** Opening Provided records block **

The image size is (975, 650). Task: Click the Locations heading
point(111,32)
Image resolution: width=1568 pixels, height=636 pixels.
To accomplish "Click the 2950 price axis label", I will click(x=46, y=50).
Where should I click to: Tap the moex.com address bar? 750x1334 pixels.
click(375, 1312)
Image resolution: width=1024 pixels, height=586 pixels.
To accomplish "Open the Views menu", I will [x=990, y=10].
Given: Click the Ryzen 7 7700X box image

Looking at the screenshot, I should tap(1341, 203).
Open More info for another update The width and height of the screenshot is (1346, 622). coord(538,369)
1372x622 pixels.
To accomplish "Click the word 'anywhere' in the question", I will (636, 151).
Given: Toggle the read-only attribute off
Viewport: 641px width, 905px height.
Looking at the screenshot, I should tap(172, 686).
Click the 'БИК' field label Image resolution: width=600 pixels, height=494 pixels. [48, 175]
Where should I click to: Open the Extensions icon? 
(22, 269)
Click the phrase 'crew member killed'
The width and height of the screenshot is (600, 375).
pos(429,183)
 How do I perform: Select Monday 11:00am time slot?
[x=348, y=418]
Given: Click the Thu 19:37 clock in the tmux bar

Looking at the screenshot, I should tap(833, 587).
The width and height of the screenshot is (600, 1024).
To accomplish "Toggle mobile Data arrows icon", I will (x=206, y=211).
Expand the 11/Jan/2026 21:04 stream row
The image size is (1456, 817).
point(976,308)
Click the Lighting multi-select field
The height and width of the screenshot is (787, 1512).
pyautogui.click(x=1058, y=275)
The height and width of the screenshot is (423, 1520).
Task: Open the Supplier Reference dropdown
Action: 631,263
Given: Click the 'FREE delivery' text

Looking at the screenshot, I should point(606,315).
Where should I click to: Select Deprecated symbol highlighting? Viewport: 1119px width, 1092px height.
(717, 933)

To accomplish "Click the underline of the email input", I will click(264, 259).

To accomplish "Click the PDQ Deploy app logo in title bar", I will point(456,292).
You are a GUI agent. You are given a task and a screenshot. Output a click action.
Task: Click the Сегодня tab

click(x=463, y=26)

** Closing Provided records block **

What to produce:
Return each line of the material above in which the string "label" appears.

Response box:
To accomplish "Click the 2950 price axis label", I will click(x=46, y=50).
Click the 'БИК' field label Image resolution: width=600 pixels, height=494 pixels. [48, 175]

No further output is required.